The kitchen sink market certainly seems saturated.
You got your basic stainless Home Depot special for $30-50, your fancy cast iron single or double for $100-500, your even fancier apron front farmhouse style for $300 to $1000+, your ULTRA luxe hand-hammered copper or custom soapstone unit for… well… let’s just say “more.”
I bet you don’t know a single person who needs a sink and doesn’t have one.
And folks don’t change their sinks all that often, either. It’s not a fast-churn product like soap or seasonal clothing.
Does that mean all the companies that make and sell sinks are crazy and doomed to fail?
Maybe especially one that costs an average of $5,000?
No, I didn’t make that up. (And no, it’s not made out of diamonds.)
Behold, The Galley Sink:
This sink is 5 feet long and has 2 faucets.
I believe I speak for everyone when I say 😯
And yet… they sell!
Q: How?!
A: Like this:
Watch their demo video. Yes, it is truly worth your time.
I’ll wait…
Back? OK AWESOME LET’S TALK SHOP.
How brilliant is that video?
Yes, the pacing is a bit off and the music is cliché and it could be, in many ways, so much better. But it doesn’t need to be.
It is a brilliant demo video.
Of course, they couldn’t make that brilliant demo video if they couldn’t perform a brilliant demo.
And they couldn’t perform a brilliant demo if they took the industry standard approach to selling sinks:
“It’s just like any other sink, but prettier and/or fancier material.”
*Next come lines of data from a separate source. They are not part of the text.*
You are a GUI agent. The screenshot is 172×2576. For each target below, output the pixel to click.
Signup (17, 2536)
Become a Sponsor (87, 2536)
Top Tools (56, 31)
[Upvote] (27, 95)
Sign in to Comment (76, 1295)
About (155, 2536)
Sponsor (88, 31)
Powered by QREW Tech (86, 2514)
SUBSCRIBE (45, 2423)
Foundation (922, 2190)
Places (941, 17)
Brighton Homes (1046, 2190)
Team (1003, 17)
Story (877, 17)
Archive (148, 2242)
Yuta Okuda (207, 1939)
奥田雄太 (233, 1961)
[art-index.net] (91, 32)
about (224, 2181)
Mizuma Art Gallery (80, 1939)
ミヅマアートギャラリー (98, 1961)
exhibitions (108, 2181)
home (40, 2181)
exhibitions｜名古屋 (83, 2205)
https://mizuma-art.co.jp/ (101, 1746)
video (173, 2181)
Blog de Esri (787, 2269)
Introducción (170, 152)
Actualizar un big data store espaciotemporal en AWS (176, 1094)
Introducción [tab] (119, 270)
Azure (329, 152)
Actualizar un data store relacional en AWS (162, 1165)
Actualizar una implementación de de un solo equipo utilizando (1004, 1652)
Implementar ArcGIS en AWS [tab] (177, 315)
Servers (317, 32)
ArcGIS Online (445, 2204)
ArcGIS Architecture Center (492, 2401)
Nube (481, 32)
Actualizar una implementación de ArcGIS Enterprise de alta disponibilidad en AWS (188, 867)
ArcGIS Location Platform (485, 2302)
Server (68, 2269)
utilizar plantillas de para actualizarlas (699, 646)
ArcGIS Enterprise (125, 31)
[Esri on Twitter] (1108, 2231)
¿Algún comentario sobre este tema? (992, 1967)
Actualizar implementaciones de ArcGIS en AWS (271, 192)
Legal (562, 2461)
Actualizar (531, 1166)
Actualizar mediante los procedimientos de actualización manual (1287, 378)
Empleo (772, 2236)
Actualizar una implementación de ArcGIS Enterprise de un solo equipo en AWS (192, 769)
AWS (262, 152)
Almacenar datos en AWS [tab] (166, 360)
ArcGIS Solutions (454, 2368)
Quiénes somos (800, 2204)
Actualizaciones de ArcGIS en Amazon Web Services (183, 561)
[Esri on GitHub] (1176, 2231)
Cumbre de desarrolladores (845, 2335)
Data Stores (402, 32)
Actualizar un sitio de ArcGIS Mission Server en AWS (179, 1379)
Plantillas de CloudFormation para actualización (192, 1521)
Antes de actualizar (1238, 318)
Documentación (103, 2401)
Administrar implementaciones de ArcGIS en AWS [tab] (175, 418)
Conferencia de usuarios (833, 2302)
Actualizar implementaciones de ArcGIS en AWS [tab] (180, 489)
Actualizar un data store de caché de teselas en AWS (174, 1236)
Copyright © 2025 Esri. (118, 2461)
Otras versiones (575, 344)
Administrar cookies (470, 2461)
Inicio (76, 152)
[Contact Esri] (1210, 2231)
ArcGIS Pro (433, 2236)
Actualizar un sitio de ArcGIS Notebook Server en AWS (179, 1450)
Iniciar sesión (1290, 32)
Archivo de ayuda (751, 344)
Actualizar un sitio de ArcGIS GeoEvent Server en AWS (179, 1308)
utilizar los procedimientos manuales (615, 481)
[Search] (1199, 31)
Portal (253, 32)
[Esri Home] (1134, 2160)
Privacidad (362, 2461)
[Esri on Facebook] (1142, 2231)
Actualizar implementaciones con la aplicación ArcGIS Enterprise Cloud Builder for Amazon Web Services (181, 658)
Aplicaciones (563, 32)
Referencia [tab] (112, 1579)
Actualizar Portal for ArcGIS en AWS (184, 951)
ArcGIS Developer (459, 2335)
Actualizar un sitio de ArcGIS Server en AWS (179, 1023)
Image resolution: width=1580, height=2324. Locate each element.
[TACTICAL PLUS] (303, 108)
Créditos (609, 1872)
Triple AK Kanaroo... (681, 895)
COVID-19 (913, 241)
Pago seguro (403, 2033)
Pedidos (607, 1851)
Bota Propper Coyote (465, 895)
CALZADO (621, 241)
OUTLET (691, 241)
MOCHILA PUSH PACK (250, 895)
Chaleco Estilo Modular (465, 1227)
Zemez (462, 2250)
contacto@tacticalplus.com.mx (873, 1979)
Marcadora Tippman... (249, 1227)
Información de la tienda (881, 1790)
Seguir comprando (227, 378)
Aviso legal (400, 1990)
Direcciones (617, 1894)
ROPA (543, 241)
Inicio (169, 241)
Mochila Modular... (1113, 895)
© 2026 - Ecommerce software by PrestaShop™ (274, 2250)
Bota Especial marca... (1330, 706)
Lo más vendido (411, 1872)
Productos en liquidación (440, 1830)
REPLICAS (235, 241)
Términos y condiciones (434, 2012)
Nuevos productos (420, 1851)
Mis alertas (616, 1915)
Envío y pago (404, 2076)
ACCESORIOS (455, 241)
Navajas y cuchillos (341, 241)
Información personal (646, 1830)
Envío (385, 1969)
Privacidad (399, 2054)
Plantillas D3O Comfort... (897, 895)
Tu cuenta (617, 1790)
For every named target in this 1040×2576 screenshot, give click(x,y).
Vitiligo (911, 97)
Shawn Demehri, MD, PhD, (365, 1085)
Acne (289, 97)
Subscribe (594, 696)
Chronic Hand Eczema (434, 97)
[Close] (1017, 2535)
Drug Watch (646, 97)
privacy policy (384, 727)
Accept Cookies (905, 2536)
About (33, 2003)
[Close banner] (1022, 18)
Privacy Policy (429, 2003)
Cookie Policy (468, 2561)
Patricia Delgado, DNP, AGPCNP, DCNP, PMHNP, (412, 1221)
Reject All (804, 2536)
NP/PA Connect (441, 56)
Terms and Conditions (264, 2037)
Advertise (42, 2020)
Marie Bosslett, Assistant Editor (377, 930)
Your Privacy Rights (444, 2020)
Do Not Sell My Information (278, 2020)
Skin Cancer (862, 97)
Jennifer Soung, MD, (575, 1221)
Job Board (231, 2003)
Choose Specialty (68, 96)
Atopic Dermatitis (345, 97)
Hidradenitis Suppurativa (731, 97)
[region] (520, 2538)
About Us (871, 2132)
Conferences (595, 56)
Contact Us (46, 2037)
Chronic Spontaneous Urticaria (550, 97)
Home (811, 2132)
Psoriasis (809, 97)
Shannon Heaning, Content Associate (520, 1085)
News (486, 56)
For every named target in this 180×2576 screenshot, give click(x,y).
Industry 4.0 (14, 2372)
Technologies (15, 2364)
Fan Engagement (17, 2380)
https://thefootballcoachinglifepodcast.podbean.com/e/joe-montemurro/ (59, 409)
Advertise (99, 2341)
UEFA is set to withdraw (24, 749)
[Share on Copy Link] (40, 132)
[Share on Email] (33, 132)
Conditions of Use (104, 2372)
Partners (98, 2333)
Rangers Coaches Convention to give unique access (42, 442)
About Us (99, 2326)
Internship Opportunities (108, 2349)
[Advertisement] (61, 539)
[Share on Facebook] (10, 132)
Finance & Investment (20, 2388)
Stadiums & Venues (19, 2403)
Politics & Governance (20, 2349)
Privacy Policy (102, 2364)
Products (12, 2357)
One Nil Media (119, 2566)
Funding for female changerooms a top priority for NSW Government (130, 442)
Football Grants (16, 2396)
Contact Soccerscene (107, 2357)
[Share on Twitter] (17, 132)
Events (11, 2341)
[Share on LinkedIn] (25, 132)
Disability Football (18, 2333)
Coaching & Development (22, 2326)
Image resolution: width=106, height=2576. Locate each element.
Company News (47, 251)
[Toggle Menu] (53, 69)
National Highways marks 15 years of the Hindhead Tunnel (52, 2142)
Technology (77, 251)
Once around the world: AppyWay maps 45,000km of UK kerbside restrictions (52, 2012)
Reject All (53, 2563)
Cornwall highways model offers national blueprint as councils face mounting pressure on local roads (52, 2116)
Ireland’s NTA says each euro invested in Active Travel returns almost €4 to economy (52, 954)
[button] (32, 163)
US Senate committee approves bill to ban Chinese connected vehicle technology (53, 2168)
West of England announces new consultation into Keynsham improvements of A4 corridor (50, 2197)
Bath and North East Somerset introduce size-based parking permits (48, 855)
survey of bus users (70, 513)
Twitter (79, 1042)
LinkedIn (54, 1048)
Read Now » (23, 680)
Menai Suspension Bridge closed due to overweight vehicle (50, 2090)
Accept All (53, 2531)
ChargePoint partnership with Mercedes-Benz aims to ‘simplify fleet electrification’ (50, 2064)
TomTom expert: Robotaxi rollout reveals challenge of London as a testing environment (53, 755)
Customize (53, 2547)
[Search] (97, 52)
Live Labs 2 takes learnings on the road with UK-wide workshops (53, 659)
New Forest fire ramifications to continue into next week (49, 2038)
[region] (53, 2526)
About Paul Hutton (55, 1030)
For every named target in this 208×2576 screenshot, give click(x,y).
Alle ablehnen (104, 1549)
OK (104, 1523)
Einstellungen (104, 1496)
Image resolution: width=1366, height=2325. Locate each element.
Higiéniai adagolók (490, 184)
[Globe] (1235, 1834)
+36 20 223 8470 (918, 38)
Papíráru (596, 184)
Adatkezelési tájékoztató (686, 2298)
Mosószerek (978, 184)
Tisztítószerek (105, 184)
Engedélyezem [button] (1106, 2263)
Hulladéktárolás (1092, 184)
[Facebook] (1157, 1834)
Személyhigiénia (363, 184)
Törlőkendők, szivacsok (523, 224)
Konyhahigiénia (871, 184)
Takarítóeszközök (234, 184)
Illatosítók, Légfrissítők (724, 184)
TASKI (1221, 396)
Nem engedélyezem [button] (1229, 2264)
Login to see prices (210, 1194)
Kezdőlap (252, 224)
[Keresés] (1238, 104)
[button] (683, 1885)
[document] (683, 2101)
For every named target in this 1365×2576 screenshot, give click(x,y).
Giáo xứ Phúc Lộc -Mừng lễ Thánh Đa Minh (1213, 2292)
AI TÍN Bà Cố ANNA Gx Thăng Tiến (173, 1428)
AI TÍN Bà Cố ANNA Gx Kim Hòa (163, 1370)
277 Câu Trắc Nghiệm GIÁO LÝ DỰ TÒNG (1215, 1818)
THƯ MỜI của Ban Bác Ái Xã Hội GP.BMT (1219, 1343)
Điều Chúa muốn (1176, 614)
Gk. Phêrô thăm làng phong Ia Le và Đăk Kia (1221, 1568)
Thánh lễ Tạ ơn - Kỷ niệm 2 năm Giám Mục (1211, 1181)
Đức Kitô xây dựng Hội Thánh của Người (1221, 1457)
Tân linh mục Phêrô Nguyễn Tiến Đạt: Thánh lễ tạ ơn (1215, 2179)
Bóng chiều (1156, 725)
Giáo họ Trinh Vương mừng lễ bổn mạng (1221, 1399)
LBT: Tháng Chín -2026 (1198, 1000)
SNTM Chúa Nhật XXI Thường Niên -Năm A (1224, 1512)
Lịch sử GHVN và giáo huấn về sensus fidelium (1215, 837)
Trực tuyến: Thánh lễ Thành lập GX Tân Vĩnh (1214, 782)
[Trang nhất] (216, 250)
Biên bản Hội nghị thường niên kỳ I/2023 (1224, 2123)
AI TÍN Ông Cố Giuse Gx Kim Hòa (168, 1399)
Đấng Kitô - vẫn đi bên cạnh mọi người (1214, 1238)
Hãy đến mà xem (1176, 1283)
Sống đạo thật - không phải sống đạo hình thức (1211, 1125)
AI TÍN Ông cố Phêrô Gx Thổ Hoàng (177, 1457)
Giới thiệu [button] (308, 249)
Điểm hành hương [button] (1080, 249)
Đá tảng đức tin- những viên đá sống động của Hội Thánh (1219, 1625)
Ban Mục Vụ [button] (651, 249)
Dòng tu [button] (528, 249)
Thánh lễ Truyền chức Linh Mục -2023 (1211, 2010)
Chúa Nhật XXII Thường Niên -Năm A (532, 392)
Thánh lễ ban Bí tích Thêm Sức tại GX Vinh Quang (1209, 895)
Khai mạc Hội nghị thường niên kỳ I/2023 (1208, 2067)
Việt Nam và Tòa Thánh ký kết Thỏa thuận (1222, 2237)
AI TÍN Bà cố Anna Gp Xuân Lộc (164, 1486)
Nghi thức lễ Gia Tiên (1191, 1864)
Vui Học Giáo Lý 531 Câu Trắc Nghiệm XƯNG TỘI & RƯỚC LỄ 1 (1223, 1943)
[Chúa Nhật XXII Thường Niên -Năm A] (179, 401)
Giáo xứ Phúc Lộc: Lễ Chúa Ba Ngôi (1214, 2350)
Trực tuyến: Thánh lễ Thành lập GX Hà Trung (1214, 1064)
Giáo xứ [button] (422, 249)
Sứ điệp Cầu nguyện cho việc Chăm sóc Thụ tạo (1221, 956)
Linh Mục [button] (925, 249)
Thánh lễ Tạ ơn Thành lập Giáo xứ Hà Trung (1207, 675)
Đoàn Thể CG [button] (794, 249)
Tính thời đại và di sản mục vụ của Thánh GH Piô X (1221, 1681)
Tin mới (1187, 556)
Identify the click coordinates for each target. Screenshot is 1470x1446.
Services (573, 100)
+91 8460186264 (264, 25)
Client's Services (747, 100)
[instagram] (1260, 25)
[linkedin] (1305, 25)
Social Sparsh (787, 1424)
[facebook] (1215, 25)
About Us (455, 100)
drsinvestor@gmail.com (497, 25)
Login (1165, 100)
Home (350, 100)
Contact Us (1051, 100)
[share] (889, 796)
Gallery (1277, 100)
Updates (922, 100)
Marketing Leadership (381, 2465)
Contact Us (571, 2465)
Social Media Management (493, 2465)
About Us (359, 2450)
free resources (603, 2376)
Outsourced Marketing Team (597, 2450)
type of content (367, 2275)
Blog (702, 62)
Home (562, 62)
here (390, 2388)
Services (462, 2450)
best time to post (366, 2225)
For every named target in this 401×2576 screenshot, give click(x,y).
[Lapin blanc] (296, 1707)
There probably are enough Just Like Any Other Sinks in the world.
But if you can take a “saturated” product and figure out how to make the actual function and experience a hundred times better?
People will be willing to pay a hundred times more.
You change the conversation… the objections… the justifications:
Regular Sink: “Why pay $5,000 for a sink when you can get one at Home Depot for $50?”
Galley Sink: “Why pay $5,000 for a sink? Well it’s a lot cheaper than enlarging your kitchen. Because you need three times the counter space for the same functionality. And you’ll still be wiping those counters down between every step.”
A sink could be just a hole to stick your dishes in.
Or it could be a powerful ally in the messy and work-intensive process of producing food.
That’s the power of observing what people really do, what really hurts, and creating a product that really kills those pains.
And then the marketing practically produces itself.
And you can pull the plug on “saturation.”